Introducing our vegan salted yolk in a lotus paste and melon seed mooncake – a revolution on its own.
The search for the perfect salted duck yolk vegan alternative has been resolved by our in house R&D team!
It was not an easy process and after more than 50 tries with different protein packed beans and nuts, Delcie and her team finally found that garbanzo beans, an ingredient that is commonly used to make our in-house gluten free macarons and eggless bakes, allowed them to achieve the most natural looking color and texture, forming the base for the vegan yolk.
They then soaked and slow cooked the beans until it achieved the right consistency followed by stir-frying over low fire to ensure the right consistency. A dash of umami is added last for a finishing punch.

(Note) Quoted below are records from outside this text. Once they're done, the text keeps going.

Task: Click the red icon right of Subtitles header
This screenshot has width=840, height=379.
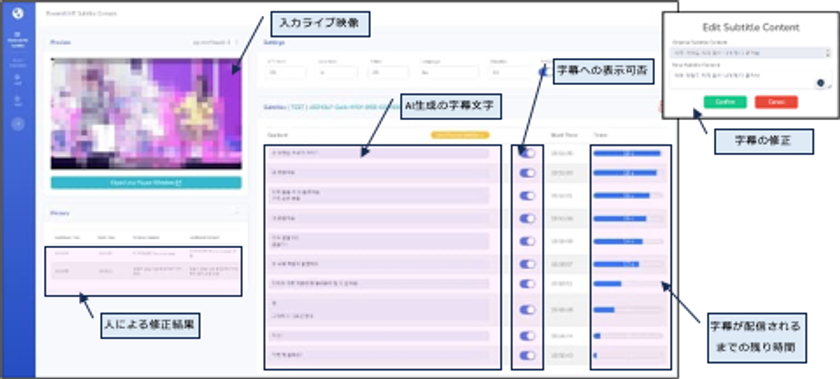Action: [x=662, y=107]
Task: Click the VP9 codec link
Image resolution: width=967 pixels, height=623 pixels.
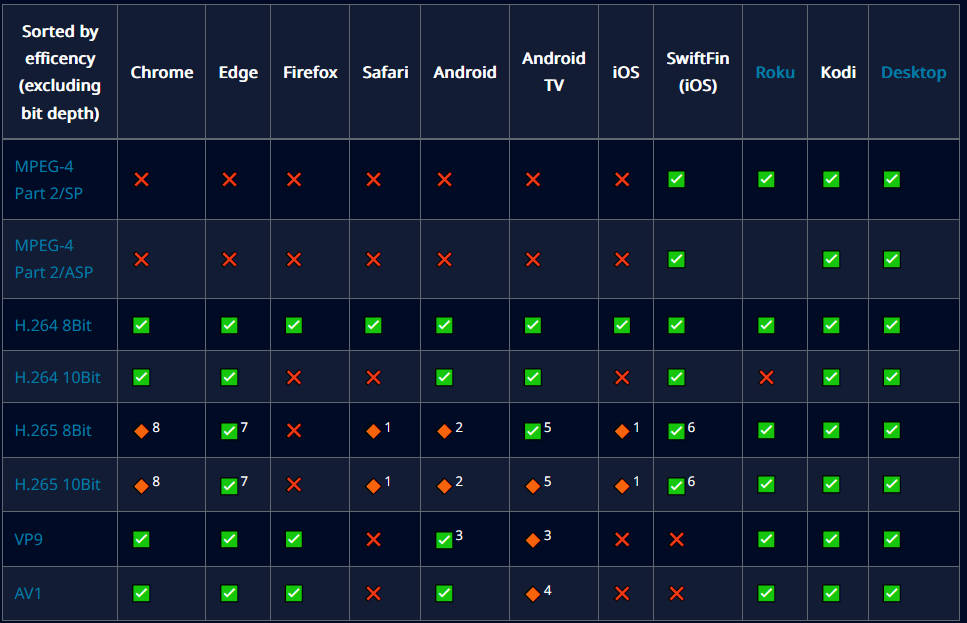Action: point(28,538)
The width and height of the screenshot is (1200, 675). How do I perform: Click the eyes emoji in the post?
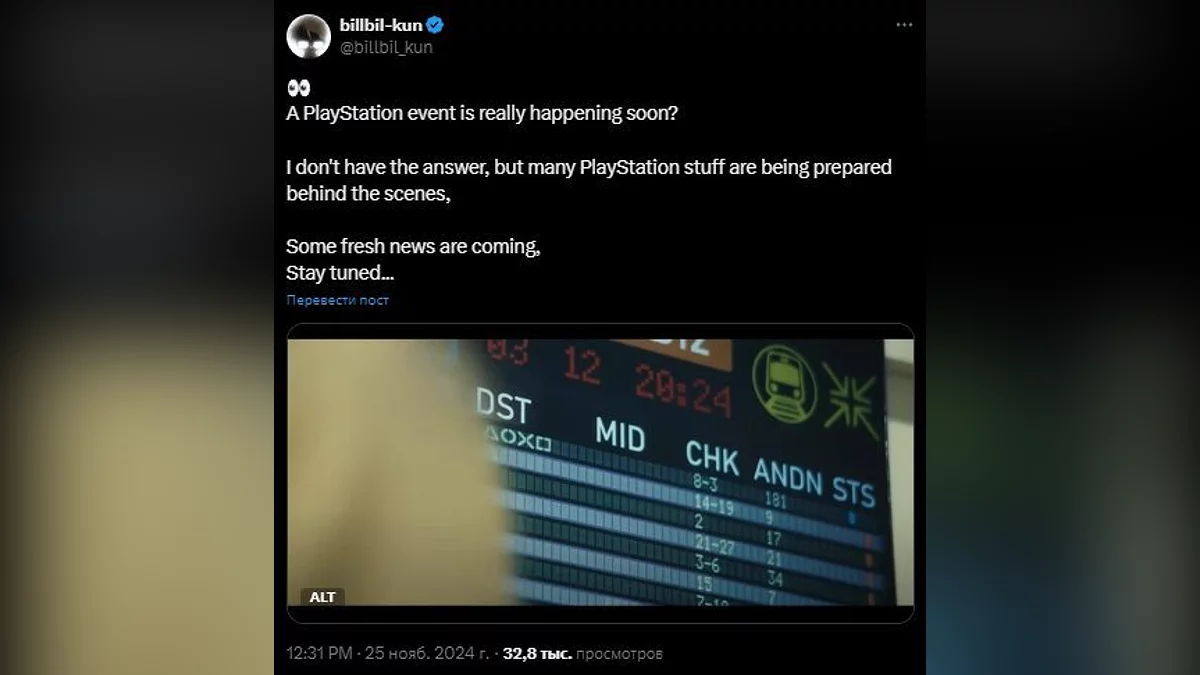[x=298, y=88]
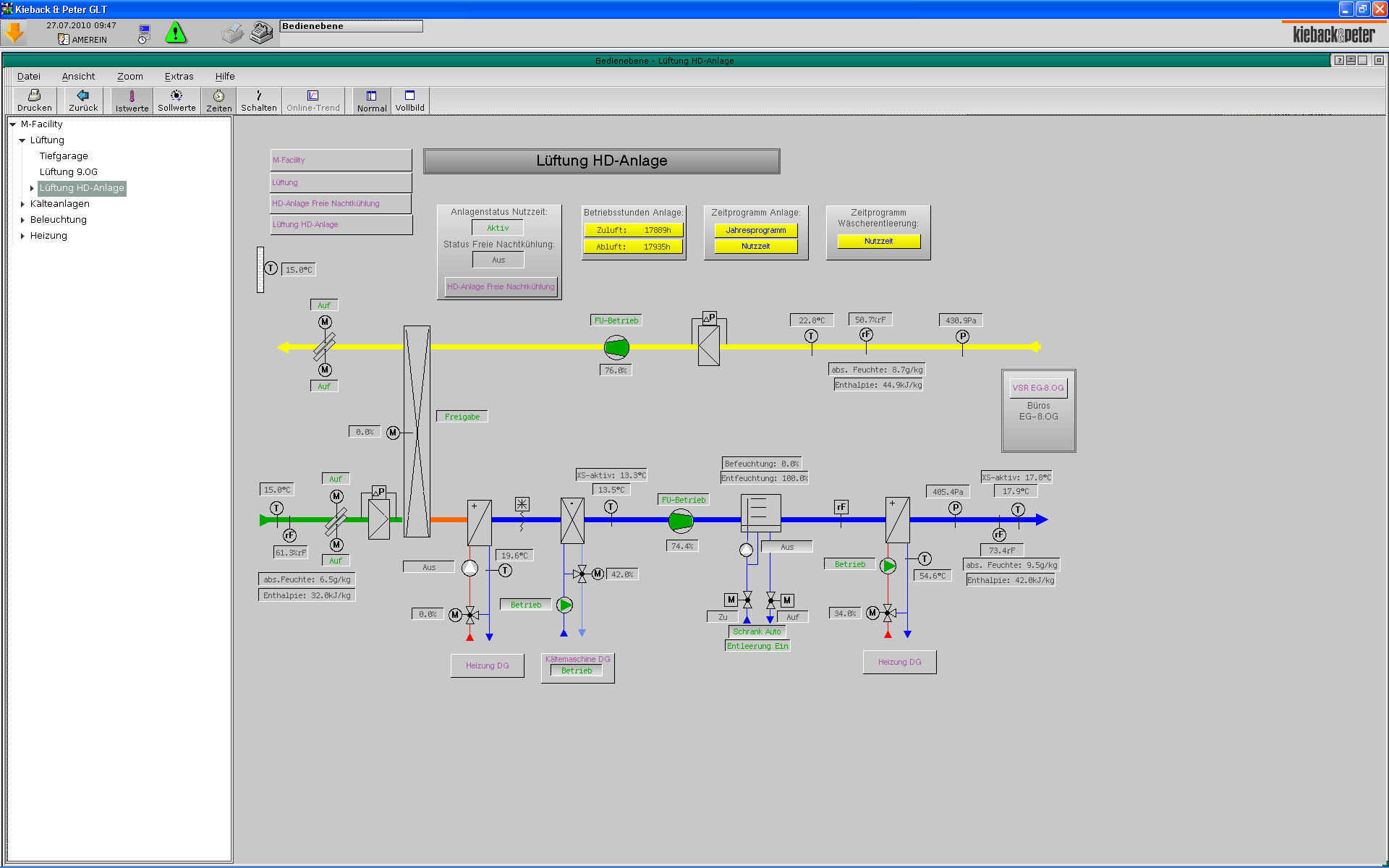Toggle the Istwerte view mode

(132, 101)
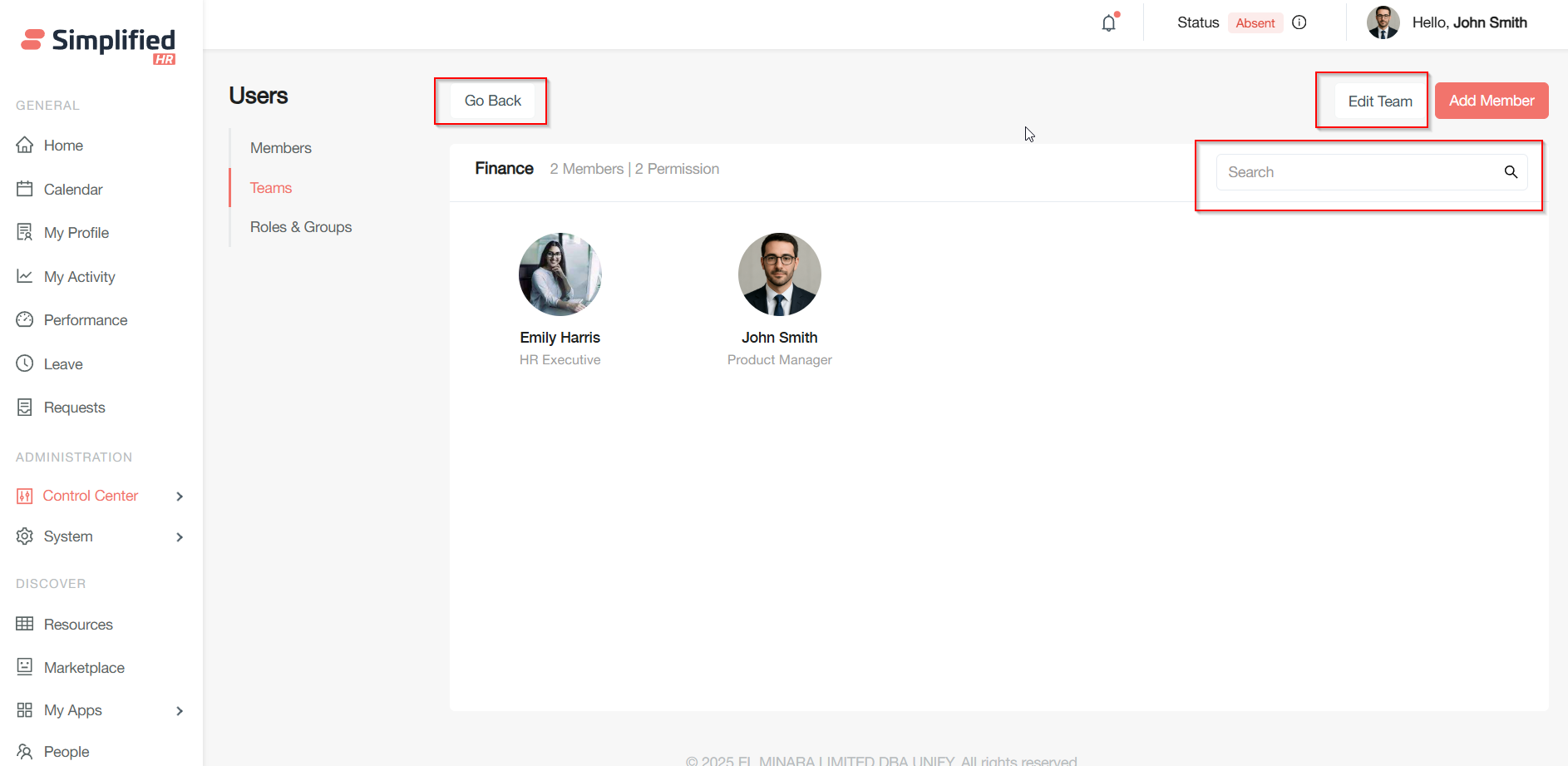Click the Leave clock icon
The width and height of the screenshot is (1568, 766).
[25, 363]
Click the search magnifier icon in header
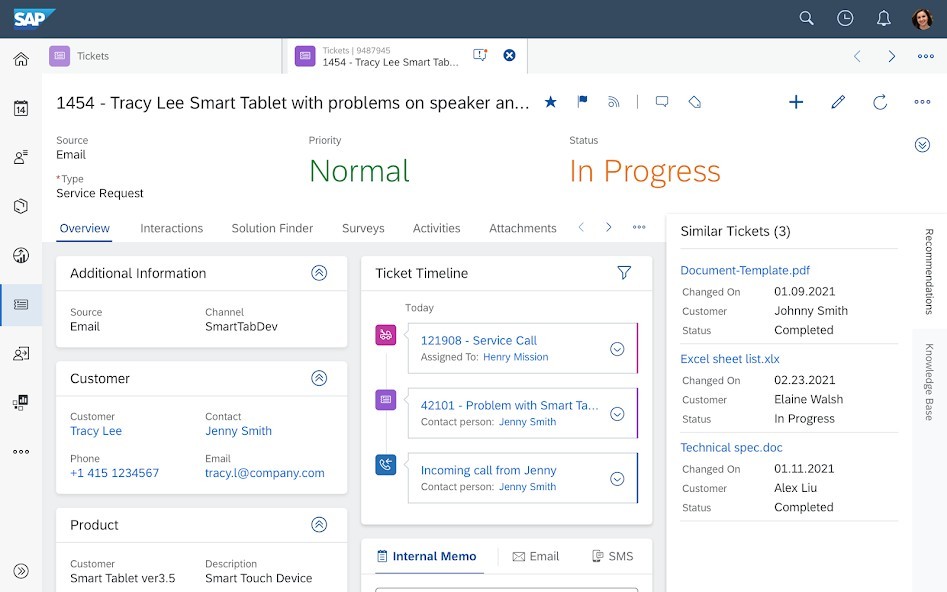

This year, we are proud to include this vegan yolk into her most popular traditional flaky Teochew mooncake. Each piece is painstakingly man made to achieve the flaky crispy thousand layer outer skin, then wrapped around a slow cooked premium cane sugarfree lotus seed melon seed paste that’s sweeten with maltitol to a healthier option.
Consumers can expect to bite into a flaky Teochew mooncake crust that evolves into a wholesome sweet white lotus melon seed middle and finally a savoury punch with a vegan salted “yolk” centre.
A true gastronomic journey in a bite.